====== AVAILABLE DATA

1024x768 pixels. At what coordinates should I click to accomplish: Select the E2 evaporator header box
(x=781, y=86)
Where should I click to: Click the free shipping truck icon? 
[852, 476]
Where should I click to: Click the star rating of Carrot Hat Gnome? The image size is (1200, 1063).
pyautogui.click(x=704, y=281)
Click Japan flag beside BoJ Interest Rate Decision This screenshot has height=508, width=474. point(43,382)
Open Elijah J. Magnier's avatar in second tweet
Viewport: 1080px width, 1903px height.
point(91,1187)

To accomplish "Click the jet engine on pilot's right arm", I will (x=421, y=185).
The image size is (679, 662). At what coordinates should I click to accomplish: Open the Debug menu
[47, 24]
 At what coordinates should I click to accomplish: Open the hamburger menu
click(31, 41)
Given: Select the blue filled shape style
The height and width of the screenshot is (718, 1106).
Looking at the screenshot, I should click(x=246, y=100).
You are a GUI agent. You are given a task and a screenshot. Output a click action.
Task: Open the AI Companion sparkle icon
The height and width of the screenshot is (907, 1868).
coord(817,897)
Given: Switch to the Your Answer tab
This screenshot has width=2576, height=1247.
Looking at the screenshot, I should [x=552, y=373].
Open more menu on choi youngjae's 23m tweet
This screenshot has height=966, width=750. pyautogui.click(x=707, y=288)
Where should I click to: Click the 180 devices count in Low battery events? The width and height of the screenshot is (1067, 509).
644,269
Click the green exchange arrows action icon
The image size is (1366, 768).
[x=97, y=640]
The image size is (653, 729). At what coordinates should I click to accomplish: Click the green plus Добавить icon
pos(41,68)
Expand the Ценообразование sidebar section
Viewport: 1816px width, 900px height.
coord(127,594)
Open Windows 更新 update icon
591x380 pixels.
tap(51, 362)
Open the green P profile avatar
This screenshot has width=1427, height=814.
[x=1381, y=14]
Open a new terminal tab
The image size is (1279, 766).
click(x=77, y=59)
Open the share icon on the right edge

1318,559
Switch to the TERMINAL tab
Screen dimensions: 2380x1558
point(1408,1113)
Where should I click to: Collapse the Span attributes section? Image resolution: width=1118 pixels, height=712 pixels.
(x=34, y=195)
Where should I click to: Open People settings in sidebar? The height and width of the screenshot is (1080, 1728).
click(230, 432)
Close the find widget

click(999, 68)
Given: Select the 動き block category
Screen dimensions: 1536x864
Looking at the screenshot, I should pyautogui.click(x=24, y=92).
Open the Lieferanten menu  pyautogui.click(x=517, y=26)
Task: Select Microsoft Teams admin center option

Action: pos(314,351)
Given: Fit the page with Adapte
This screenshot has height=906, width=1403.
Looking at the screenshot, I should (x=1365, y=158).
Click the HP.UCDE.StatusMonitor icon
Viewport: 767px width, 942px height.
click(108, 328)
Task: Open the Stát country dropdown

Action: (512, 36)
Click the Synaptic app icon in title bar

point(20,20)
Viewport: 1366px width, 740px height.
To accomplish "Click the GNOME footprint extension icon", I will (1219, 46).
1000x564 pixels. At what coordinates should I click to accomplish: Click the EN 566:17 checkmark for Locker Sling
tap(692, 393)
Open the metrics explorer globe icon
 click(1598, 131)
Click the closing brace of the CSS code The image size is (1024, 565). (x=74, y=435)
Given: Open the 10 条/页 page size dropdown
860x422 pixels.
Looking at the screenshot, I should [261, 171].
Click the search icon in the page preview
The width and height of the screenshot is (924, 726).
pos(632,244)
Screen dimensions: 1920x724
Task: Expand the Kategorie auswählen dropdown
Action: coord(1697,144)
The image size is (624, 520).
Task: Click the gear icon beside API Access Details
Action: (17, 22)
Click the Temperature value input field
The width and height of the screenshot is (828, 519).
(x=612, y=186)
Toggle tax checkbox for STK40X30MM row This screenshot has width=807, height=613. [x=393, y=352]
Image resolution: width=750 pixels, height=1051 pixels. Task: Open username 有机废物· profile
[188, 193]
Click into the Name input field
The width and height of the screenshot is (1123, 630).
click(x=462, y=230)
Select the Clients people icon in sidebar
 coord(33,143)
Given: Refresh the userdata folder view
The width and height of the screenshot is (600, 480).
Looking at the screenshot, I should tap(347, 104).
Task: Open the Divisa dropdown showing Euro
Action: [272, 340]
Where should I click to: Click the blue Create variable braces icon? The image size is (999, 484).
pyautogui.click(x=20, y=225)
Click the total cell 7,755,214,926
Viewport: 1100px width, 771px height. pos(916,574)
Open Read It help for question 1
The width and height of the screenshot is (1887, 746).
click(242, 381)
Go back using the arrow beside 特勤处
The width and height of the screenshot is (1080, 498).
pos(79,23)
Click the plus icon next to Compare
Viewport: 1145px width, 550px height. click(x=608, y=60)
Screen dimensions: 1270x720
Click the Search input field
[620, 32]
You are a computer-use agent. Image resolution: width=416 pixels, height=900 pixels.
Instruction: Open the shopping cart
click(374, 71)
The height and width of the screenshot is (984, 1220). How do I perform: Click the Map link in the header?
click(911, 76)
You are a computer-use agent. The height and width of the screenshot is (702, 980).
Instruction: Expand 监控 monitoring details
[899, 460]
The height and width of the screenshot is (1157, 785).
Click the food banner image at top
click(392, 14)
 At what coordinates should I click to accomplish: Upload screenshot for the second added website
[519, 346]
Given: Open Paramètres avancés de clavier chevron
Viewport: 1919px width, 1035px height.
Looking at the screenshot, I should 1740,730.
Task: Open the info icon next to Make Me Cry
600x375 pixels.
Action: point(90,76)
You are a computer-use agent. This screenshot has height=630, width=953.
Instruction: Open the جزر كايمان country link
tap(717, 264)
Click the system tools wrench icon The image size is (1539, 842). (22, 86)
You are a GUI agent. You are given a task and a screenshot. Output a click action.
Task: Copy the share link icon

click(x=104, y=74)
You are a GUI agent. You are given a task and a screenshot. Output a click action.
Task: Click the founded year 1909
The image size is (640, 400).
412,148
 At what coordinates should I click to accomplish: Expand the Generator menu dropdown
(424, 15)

============

● **HOW TO COMPLETE THIS TASK**
Would you set down every entry again, exactly?

● **WRITTEN SOLUTION**
1024x768 pixels. At what coordinates should I click to accomplish: Select the E2 evaporator header box
(x=781, y=86)
Where should I click to: Click the free shipping truck icon? 
[852, 476]
Where should I click to: Click the star rating of Carrot Hat Gnome? The image size is (1200, 1063).
pyautogui.click(x=704, y=281)
Click Japan flag beside BoJ Interest Rate Decision This screenshot has height=508, width=474. point(43,382)
Open Elijah J. Magnier's avatar in second tweet
Viewport: 1080px width, 1903px height.
point(91,1187)

To accomplish "Click the jet engine on pilot's right arm", I will (x=421, y=185).
The image size is (679, 662). At what coordinates should I click to accomplish: Open the Debug menu
[47, 24]
 At what coordinates should I click to accomplish: Open the hamburger menu
click(31, 41)
Given: Select the blue filled shape style
The height and width of the screenshot is (718, 1106).
Looking at the screenshot, I should click(x=246, y=100).
You are a GUI agent. You are given a task and a screenshot. Output a click action.
Task: Open the AI Companion sparkle icon
The height and width of the screenshot is (907, 1868).
coord(817,897)
Given: Switch to the Your Answer tab
This screenshot has width=2576, height=1247.
Looking at the screenshot, I should [x=552, y=373].
Open more menu on choi youngjae's 23m tweet
This screenshot has height=966, width=750. pyautogui.click(x=707, y=288)
Where should I click to: Click the 180 devices count in Low battery events? The width and height of the screenshot is (1067, 509).
644,269
Click the green exchange arrows action icon
The image size is (1366, 768).
[x=97, y=640]
The image size is (653, 729). At what coordinates should I click to accomplish: Click the green plus Добавить icon
pos(41,68)
Expand the Ценообразование sidebar section
Viewport: 1816px width, 900px height.
coord(127,594)
Open Windows 更新 update icon
591x380 pixels.
tap(51, 362)
Open the green P profile avatar
This screenshot has width=1427, height=814.
[x=1381, y=14]
Open a new terminal tab
The image size is (1279, 766).
click(x=77, y=59)
Open the share icon on the right edge

1318,559
Switch to the TERMINAL tab
Screen dimensions: 2380x1558
point(1408,1113)
Where should I click to: Collapse the Span attributes section? Image resolution: width=1118 pixels, height=712 pixels.
(x=34, y=195)
Where should I click to: Open People settings in sidebar? The height and width of the screenshot is (1080, 1728).
click(230, 432)
Close the find widget

click(999, 68)
Given: Select the 動き block category
Screen dimensions: 1536x864
Looking at the screenshot, I should pyautogui.click(x=24, y=92).
Open the Lieferanten menu  pyautogui.click(x=517, y=26)
Task: Select Microsoft Teams admin center option

Action: pos(314,351)
Given: Fit the page with Adapte
This screenshot has height=906, width=1403.
Looking at the screenshot, I should (x=1365, y=158).
Click the HP.UCDE.StatusMonitor icon
Viewport: 767px width, 942px height.
click(108, 328)
Task: Open the Stát country dropdown

Action: (512, 36)
Click the Synaptic app icon in title bar

point(20,20)
Viewport: 1366px width, 740px height.
To accomplish "Click the GNOME footprint extension icon", I will (1219, 46).
1000x564 pixels. At what coordinates should I click to accomplish: Click the EN 566:17 checkmark for Locker Sling
tap(692, 393)
Open the metrics explorer globe icon
 click(1598, 131)
Click the closing brace of the CSS code The image size is (1024, 565). (x=74, y=435)
Given: Open the 10 条/页 page size dropdown
860x422 pixels.
Looking at the screenshot, I should [261, 171].
Click the search icon in the page preview
The width and height of the screenshot is (924, 726).
pos(632,244)
Screen dimensions: 1920x724
Task: Expand the Kategorie auswählen dropdown
Action: coord(1697,144)
The image size is (624, 520).
Task: Click the gear icon beside API Access Details
Action: (17, 22)
Click the Temperature value input field
The width and height of the screenshot is (828, 519).
(x=612, y=186)
Toggle tax checkbox for STK40X30MM row This screenshot has width=807, height=613. [x=393, y=352]
Image resolution: width=750 pixels, height=1051 pixels. Task: Open username 有机废物· profile
[188, 193]
Click into the Name input field
The width and height of the screenshot is (1123, 630).
click(x=462, y=230)
Select the Clients people icon in sidebar
 coord(33,143)
Given: Refresh the userdata folder view
The width and height of the screenshot is (600, 480).
Looking at the screenshot, I should tap(347, 104).
Task: Open the Divisa dropdown showing Euro
Action: [272, 340]
Where should I click to: Click the blue Create variable braces icon? The image size is (999, 484).
pyautogui.click(x=20, y=225)
Click the total cell 7,755,214,926
Viewport: 1100px width, 771px height. pos(916,574)
Open Read It help for question 1
The width and height of the screenshot is (1887, 746).
click(242, 381)
Go back using the arrow beside 特勤处
The width and height of the screenshot is (1080, 498).
pos(79,23)
Click the plus icon next to Compare
Viewport: 1145px width, 550px height. click(x=608, y=60)
Screen dimensions: 1270x720
Click the Search input field
[620, 32]
You are a computer-use agent. Image resolution: width=416 pixels, height=900 pixels.
Instruction: Open the shopping cart
click(374, 71)
The height and width of the screenshot is (984, 1220). How do I perform: Click the Map link in the header?
click(911, 76)
You are a computer-use agent. The height and width of the screenshot is (702, 980).
Instruction: Expand 监控 monitoring details
[899, 460]
The height and width of the screenshot is (1157, 785).
Click the food banner image at top
click(392, 14)
 At what coordinates should I click to accomplish: Upload screenshot for the second added website
[519, 346]
Given: Open Paramètres avancés de clavier chevron
Viewport: 1919px width, 1035px height.
Looking at the screenshot, I should 1740,730.
Task: Open the info icon next to Make Me Cry
600x375 pixels.
Action: point(90,76)
You are a computer-use agent. This screenshot has height=630, width=953.
Instruction: Open the جزر كايمان country link
tap(717, 264)
Click the system tools wrench icon The image size is (1539, 842). (22, 86)
You are a GUI agent. You are given a task and a screenshot. Output a click action.
Task: Copy the share link icon

click(x=104, y=74)
You are a GUI agent. You are given a task and a screenshot. Output a click action.
Task: Click the founded year 1909
The image size is (640, 400).
412,148
 At what coordinates should I click to accomplish: Expand the Generator menu dropdown
(424, 15)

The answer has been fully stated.